PROBLEM TO WORK ON » Exact repetition, pictures omitted: give every record below again.

SOURCE MATERIAL »
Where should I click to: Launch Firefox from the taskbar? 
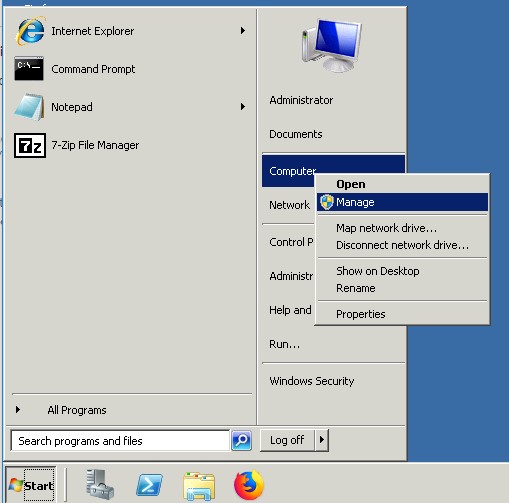click(249, 485)
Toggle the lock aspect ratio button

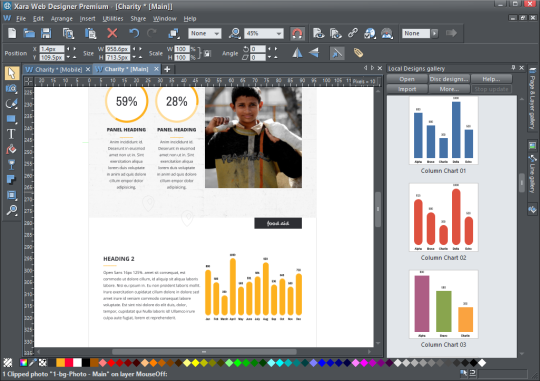click(x=207, y=53)
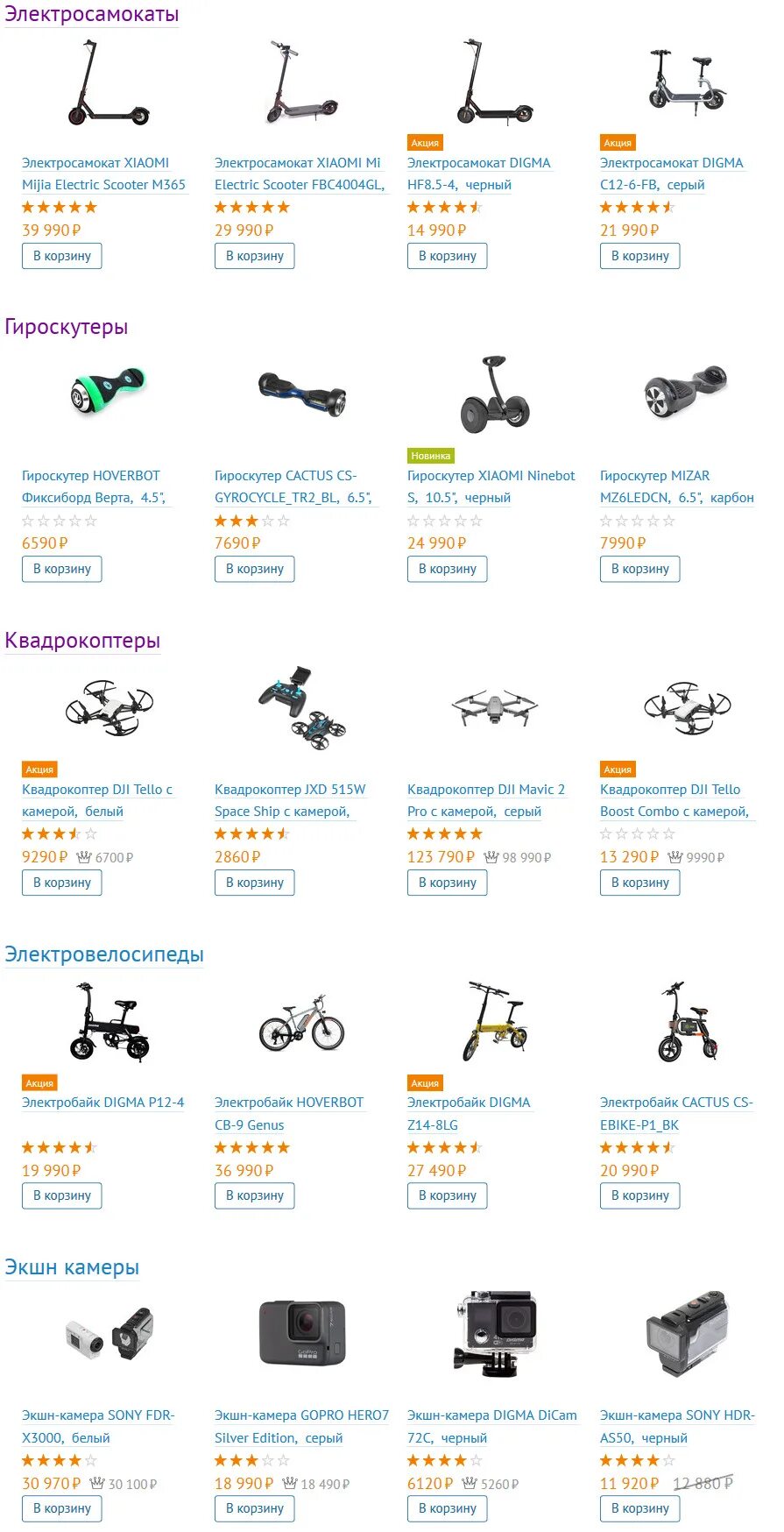The width and height of the screenshot is (784, 1532).
Task: Open the Экшн камеры category heading
Action: click(x=72, y=1267)
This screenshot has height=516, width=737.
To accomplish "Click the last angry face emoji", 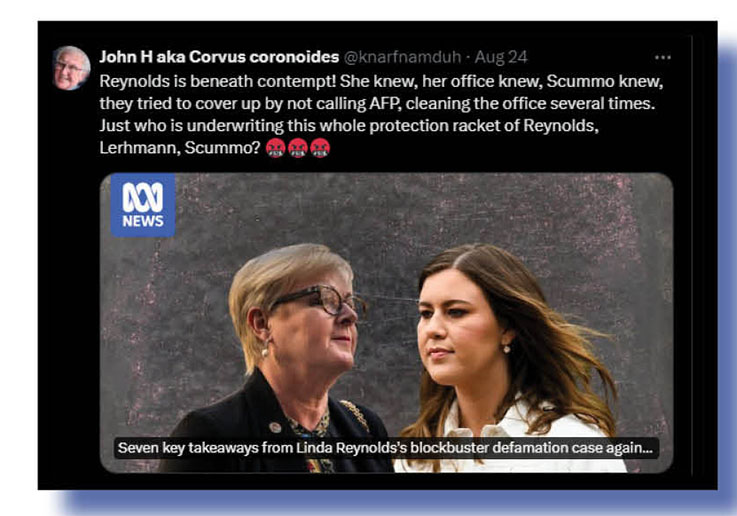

EXERCISE RESULT »
Where should I click to: Launch Firefox from the taskbar? 
click(249, 485)
Toggle the lock aspect ratio button

click(x=207, y=53)
The width and height of the screenshot is (784, 1532).
Task: Open the Экшн камеры category heading
Action: click(x=72, y=1267)
This screenshot has height=516, width=737.
To accomplish "Click the last angry face emoji", 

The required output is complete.